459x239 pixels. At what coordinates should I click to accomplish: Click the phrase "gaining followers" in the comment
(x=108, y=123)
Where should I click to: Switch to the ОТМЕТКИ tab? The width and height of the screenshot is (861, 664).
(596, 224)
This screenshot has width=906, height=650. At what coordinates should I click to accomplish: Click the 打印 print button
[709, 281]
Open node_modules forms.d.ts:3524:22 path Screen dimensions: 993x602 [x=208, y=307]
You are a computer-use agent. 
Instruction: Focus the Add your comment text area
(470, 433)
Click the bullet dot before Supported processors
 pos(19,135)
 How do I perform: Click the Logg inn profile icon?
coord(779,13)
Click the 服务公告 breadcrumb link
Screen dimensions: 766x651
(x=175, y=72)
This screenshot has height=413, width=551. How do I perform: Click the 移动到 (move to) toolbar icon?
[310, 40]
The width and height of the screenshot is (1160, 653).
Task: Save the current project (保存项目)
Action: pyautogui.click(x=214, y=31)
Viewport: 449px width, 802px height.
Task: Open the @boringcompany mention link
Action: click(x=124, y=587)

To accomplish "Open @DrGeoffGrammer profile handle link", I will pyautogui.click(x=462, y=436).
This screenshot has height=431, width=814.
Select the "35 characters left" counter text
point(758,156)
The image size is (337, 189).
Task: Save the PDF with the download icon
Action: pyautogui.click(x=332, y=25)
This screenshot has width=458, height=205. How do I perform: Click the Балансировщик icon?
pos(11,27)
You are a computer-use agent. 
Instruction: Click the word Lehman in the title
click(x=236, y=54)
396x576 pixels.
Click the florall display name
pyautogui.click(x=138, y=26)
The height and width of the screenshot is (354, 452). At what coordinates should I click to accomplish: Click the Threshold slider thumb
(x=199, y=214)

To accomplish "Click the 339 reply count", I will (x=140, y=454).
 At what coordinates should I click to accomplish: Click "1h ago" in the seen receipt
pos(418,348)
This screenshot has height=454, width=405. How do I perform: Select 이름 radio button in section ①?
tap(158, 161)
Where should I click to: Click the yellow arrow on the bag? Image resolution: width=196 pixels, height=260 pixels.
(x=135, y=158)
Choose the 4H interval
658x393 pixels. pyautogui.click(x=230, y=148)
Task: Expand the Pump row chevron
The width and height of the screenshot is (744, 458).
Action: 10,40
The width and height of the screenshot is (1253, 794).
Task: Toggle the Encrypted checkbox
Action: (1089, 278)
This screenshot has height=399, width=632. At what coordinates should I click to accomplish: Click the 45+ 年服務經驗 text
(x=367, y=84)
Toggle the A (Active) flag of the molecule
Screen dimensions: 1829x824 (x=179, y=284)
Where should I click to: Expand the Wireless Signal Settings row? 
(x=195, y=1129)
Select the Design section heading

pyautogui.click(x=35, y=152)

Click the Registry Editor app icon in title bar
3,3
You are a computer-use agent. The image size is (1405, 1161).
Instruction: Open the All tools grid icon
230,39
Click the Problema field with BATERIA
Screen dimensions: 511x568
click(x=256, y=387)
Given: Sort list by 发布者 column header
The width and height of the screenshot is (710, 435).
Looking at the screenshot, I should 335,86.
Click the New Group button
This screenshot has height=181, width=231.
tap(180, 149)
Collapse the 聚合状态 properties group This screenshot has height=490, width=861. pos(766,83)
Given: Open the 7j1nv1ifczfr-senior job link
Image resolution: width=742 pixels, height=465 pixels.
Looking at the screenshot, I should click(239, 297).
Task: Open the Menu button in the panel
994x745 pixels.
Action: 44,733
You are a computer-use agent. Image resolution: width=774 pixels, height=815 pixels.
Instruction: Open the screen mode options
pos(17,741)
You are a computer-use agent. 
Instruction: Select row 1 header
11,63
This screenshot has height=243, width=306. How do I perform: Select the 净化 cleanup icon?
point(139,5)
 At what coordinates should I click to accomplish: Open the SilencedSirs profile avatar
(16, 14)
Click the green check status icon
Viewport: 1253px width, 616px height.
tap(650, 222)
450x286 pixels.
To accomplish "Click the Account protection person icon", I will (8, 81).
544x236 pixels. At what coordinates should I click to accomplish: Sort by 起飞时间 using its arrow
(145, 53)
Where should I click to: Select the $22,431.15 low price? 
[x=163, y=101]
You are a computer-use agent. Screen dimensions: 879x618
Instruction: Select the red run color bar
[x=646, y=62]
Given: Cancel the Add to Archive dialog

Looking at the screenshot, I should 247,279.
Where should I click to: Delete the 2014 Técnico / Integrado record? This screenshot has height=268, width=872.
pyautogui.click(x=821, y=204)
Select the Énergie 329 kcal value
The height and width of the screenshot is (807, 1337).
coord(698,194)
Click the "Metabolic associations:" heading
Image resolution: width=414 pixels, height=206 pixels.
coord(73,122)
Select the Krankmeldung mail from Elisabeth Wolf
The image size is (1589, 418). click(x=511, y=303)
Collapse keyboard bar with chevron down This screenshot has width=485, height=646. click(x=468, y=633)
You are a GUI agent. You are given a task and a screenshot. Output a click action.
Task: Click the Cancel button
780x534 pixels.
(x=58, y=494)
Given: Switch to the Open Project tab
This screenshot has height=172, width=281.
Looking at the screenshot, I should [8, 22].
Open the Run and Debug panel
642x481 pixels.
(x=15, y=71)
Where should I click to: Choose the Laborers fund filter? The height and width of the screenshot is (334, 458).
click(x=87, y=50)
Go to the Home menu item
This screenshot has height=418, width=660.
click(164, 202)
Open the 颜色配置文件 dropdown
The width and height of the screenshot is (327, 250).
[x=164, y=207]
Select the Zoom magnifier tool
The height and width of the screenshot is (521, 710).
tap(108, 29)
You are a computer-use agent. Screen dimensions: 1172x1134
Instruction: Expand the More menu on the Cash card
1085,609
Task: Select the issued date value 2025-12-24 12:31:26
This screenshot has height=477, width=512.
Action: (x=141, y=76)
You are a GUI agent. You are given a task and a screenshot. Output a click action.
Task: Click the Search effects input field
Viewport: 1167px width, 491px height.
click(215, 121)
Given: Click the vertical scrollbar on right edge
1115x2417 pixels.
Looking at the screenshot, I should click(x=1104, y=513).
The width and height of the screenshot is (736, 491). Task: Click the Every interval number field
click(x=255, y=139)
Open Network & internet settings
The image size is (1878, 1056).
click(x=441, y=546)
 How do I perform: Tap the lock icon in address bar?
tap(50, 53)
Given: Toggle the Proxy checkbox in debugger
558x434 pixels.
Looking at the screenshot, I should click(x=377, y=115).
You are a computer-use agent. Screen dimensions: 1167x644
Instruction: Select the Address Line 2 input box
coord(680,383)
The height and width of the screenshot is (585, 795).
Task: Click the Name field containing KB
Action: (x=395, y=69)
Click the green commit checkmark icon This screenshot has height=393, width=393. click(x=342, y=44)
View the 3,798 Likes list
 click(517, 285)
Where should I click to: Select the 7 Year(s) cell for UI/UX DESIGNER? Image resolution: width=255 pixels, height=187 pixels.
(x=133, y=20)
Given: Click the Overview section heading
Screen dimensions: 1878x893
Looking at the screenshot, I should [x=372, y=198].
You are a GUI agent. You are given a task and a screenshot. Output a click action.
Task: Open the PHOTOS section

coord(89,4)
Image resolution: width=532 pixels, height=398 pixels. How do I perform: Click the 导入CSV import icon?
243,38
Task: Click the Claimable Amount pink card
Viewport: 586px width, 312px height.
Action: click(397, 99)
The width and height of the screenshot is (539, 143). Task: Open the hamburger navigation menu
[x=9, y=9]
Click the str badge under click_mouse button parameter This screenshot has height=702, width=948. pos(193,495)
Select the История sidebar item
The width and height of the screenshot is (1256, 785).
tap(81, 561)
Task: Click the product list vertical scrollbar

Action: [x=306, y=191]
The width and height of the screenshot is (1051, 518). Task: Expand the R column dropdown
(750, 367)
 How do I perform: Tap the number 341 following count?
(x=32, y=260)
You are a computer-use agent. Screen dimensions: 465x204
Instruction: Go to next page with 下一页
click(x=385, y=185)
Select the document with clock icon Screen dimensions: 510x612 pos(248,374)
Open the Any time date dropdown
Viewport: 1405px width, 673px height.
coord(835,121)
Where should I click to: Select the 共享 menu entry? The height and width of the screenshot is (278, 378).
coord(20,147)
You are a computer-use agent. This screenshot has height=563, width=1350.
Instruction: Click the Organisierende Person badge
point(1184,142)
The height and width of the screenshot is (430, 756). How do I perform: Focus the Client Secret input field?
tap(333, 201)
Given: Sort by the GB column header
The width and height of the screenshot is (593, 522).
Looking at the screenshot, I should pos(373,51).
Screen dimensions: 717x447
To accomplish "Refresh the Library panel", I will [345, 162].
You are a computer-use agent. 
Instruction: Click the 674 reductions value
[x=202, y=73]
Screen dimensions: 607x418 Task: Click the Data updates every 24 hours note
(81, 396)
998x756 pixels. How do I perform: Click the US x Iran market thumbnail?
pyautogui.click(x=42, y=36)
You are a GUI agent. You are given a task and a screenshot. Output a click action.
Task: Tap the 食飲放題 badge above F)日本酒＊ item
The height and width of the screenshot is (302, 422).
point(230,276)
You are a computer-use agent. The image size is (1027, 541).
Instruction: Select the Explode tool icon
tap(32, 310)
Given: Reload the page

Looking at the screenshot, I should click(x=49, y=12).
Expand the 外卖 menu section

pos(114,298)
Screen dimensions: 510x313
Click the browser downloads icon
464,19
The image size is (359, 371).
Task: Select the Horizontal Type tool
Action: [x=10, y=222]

▸ Exercise instructions:
Count the lines in these records that hold the string "Collapse". Only the number is wanted.

▸ Solution:
2